#### What to work on
Please reproduce the entries below exactly from the line holding "Task: Click the PT 3 material tag" through the last line, both included, and omit any pictures.

#### Supplied data

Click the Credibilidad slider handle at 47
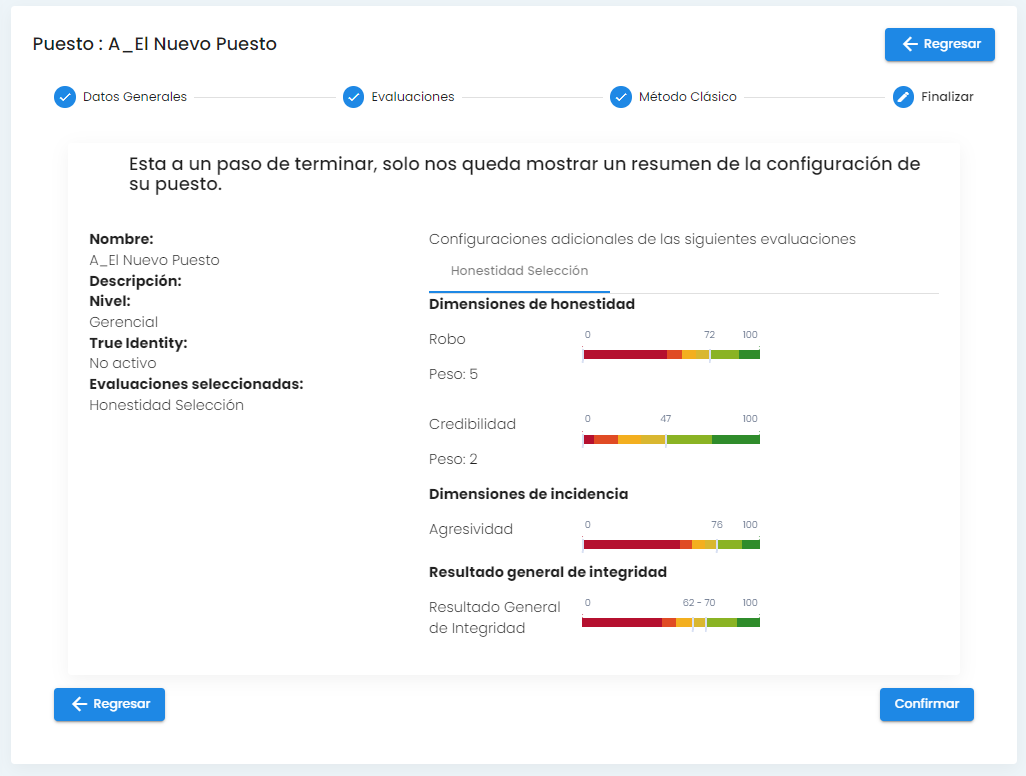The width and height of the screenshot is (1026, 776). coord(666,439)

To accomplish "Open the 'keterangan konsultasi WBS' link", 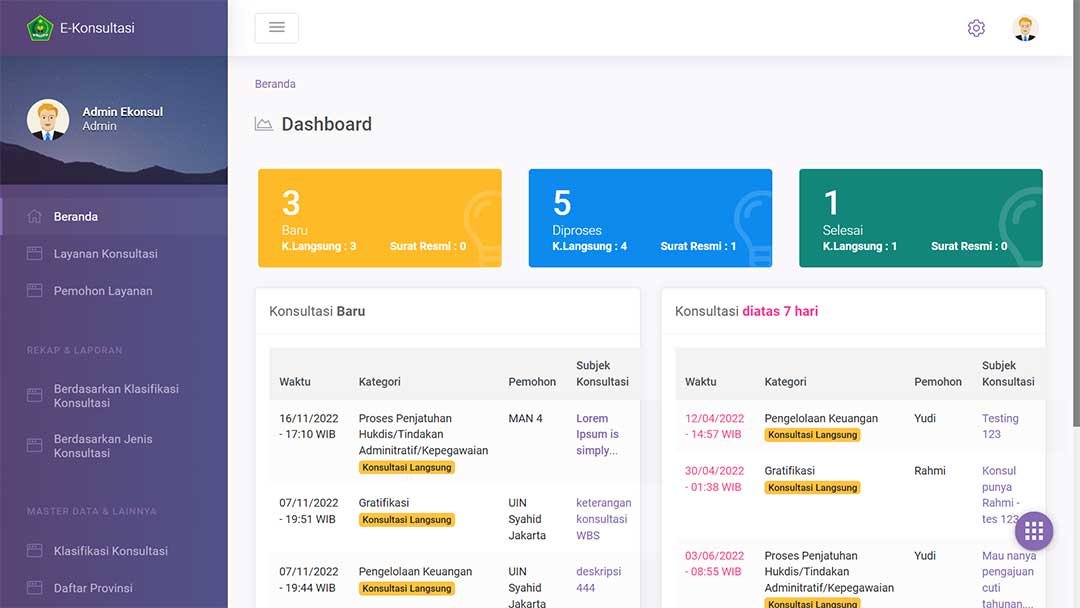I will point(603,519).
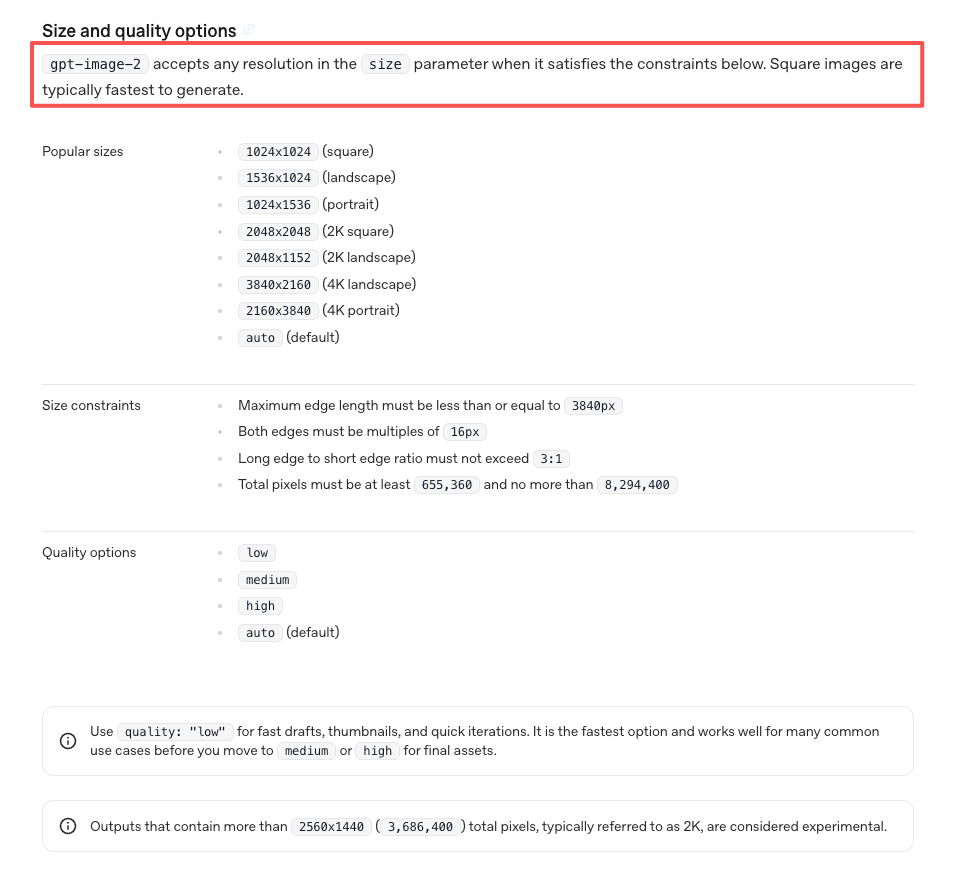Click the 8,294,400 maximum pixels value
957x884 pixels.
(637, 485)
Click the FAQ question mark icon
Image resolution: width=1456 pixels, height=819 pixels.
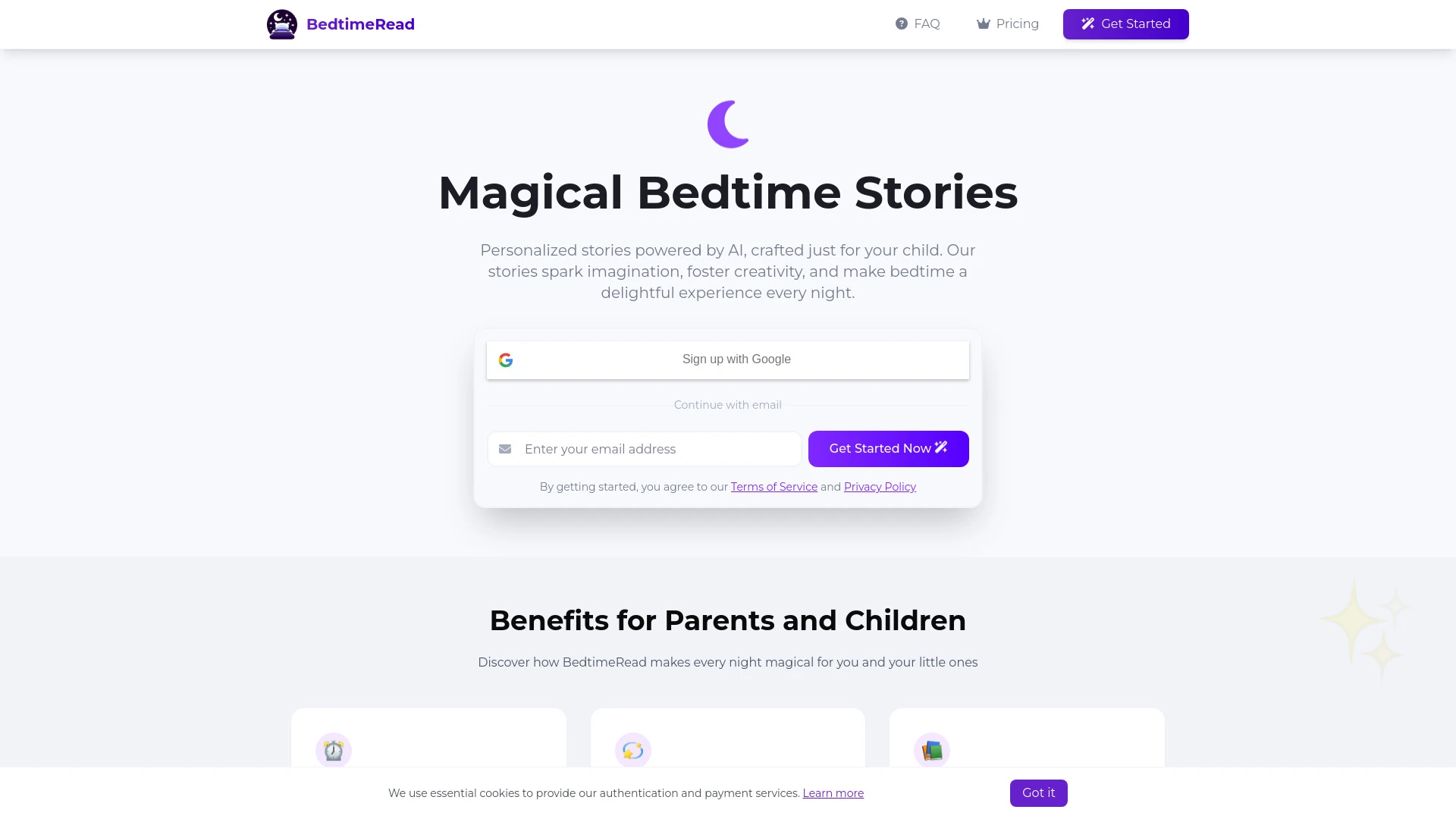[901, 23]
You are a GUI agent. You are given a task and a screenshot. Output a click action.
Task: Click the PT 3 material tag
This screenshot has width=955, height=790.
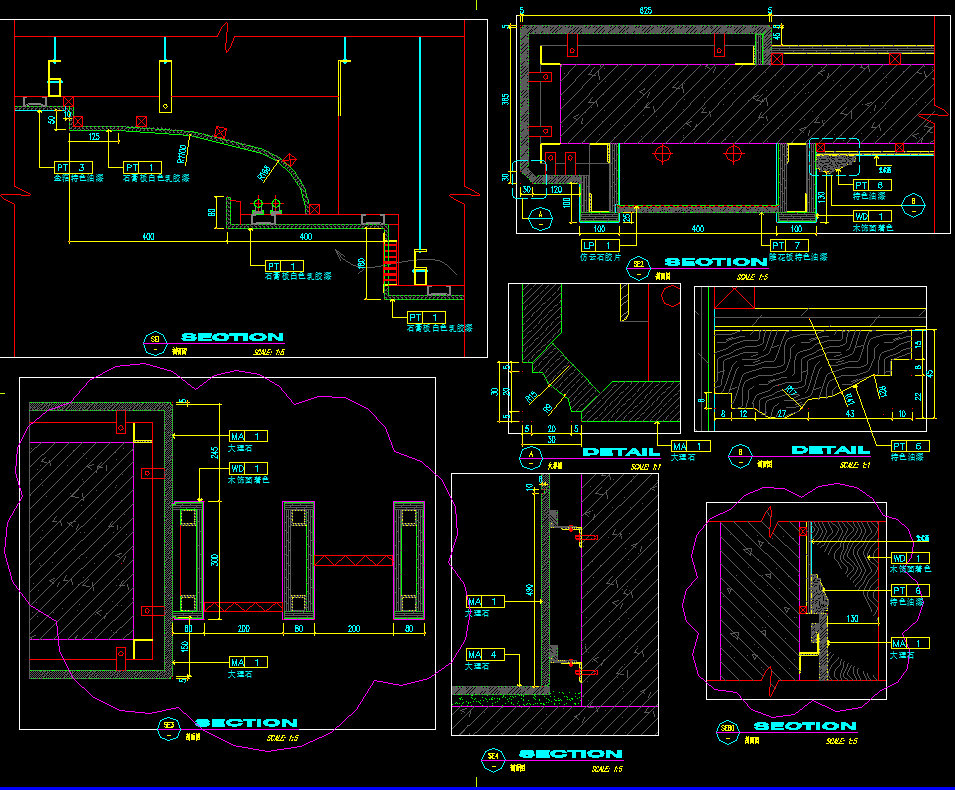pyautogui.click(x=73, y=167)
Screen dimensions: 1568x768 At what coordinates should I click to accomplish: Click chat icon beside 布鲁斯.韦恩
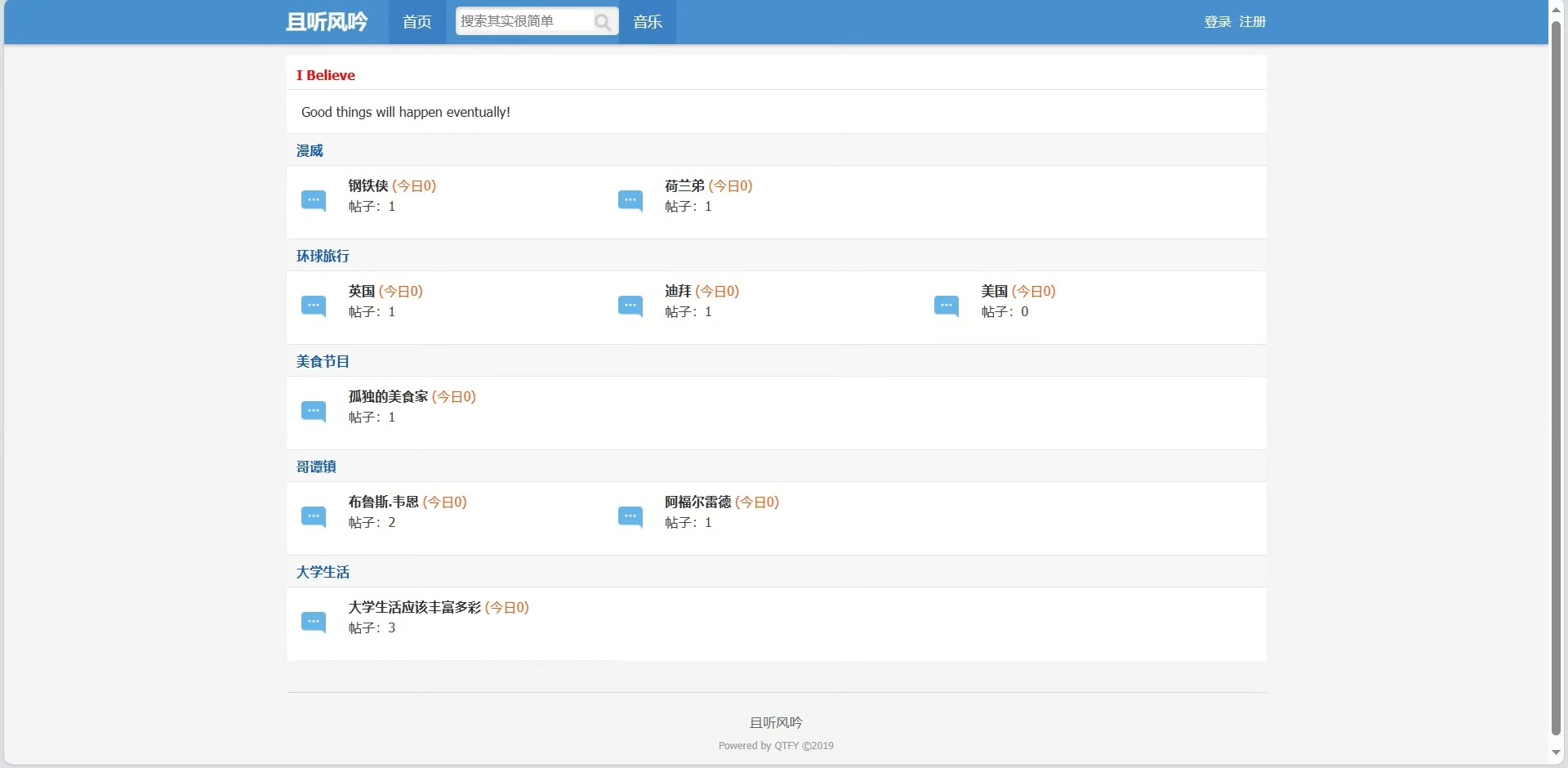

#### Finished exercise
Task: Click the PT 3 material tag
This screenshot has width=955, height=790.
pyautogui.click(x=73, y=167)
Screen dimensions: 1568x768 At what coordinates should I click to accomplish: Click chat icon beside 布鲁斯.韦恩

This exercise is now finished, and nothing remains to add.